In the era of precision medicine, a systems biology approach merging the clinical phenotypes with biomarkers will be necessary to best exploit their potential significance for the molecular taxonomy of atopic dermatitis (AD). Cohort studies combined with environmental data and systems biology have proposed a novel approach to develop early indicators for the prediction, prevention, diagnosis, and personalized therapeutics for AD.
　　In our Childhood Environment and Allergic diseases Study (CEAS) cohort, we found that filaggrin P478S gene variants may confer susceptibility to the development of AD and may be modified by allergen sensitization levels. In addition to allergens, we discovered that exposure to endocrine-disrupting chemicals (phthalates) and tobacco smoke may increase the risk of AD via an adjuvant effect. We afford the evidence thatenvironmental exposures can induce epigenetic changes in gene expression and alter AD risk. Methylated TSLP 5′CGI may be a potential epigenetic biomarker for environmentally associated atopic disorders. Moreover, filaggrin variants may increase skin permeability leading to higher skin absorption of phthalates, and thus confer a higher susceptibility for AD. Many of the skin care products may contain phthalates but are not banned by current legislation. Thus, more attention should be paid to chemicals in skin care products especially for filaggrinvariant carriers.

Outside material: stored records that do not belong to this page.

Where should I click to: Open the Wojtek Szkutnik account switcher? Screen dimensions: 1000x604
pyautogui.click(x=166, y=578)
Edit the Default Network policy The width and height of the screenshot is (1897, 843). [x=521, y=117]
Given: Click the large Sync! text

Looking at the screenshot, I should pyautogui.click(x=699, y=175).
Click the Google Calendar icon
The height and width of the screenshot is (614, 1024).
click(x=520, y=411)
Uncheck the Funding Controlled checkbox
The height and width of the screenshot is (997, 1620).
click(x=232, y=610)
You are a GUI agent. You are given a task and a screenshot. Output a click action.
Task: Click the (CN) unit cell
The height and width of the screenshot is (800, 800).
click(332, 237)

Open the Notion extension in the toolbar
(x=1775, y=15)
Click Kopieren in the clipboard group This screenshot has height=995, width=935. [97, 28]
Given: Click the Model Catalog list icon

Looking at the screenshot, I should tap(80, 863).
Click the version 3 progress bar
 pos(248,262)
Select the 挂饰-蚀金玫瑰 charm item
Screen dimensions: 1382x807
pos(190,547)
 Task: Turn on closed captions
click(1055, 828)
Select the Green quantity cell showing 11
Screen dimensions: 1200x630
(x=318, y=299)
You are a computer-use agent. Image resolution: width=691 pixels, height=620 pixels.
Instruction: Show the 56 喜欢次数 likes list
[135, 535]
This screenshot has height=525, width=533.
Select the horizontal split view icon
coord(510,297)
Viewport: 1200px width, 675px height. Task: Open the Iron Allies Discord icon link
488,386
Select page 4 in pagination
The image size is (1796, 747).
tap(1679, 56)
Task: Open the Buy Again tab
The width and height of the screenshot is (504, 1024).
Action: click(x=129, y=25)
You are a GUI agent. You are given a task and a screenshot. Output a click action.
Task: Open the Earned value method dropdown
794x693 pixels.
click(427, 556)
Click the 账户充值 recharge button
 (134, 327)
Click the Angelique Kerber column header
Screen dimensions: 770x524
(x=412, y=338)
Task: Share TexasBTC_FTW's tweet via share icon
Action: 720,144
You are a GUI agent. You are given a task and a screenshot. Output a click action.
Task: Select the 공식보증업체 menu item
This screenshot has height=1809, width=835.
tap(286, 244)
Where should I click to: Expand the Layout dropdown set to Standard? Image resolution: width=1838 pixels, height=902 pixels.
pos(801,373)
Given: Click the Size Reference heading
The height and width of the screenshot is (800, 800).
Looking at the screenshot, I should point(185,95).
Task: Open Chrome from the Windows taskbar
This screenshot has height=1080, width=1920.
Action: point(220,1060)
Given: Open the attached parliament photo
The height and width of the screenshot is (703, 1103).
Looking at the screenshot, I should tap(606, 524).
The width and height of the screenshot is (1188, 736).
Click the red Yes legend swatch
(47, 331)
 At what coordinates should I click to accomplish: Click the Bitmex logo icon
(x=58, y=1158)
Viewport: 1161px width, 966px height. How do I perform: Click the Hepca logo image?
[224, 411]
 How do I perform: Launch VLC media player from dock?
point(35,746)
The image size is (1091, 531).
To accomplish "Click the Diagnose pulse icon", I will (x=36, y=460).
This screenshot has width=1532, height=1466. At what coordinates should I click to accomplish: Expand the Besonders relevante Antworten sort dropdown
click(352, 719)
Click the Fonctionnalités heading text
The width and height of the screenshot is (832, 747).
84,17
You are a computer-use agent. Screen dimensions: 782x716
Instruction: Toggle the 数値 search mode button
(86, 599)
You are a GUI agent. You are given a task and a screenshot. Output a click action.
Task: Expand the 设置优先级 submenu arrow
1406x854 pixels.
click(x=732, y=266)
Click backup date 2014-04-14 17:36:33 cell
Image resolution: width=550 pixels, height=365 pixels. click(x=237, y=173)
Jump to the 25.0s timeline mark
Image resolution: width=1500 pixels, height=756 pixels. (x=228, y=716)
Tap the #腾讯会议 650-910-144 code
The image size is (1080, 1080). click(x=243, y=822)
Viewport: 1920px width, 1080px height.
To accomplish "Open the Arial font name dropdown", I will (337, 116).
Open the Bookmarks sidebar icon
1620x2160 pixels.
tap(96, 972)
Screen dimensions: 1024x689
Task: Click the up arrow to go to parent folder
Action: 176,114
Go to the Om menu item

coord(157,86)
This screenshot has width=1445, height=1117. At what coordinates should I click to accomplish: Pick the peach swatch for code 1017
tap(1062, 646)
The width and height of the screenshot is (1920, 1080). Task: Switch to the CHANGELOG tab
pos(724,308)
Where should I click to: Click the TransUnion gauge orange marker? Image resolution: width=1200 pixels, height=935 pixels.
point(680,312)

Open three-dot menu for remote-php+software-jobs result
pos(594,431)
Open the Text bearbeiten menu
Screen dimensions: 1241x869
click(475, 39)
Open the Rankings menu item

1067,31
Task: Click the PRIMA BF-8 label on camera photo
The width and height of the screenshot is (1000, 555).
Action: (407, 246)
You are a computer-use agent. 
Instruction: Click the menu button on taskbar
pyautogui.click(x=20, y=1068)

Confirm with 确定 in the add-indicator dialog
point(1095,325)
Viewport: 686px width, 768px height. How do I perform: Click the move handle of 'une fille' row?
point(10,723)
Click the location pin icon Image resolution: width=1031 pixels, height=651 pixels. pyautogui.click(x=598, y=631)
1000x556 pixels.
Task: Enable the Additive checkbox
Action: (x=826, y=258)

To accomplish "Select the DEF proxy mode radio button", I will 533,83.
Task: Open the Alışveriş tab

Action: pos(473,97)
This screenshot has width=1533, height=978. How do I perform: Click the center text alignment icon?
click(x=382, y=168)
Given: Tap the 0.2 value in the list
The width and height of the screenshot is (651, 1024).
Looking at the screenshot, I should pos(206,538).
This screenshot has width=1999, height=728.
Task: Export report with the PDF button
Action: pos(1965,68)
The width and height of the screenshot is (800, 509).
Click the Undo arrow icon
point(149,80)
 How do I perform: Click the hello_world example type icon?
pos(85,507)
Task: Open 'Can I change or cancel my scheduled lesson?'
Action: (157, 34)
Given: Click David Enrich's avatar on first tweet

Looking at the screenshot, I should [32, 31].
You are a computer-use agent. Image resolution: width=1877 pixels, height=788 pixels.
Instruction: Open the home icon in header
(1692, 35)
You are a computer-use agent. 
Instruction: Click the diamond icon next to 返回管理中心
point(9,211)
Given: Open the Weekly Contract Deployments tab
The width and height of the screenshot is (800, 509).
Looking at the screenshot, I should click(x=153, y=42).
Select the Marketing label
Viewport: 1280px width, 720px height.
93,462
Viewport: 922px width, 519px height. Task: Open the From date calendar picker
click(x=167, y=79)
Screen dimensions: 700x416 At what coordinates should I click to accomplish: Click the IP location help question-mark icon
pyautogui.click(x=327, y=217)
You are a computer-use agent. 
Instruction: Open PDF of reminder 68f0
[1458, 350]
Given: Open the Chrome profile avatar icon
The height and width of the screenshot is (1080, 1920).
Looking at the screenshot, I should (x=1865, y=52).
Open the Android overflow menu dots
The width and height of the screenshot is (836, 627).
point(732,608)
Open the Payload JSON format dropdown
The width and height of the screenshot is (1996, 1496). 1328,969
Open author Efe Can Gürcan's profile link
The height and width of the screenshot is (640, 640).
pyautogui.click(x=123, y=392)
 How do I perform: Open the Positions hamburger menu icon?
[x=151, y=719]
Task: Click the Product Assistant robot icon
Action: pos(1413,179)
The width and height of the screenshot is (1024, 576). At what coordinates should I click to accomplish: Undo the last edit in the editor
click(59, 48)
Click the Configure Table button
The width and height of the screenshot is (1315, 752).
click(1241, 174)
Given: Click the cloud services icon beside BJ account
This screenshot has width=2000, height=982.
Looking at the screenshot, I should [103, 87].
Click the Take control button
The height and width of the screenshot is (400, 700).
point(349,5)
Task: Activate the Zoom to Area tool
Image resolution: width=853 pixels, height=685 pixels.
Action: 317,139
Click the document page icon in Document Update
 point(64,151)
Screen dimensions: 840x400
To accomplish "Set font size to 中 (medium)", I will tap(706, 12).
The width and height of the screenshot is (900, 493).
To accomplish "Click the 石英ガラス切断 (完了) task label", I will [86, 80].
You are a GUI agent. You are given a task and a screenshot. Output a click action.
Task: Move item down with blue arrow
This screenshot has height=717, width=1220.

　　Due to the hierarchical structures of the genetic and epigenetic alterations and the heterogeneity across patients, it remains as a challenge to obtain precise and comprehensive patient classifications that can be translated into customized therapeutics. To break through boundaries in precision medicine, advanced research on machine learning and artificial intelligence technologies for analyzing medical bioinformatics data will be a key component. Integrated precision medicine and chronic disease treatment models that enable patient self-care and shared decision making may improve medication adherence and outcomes for AD.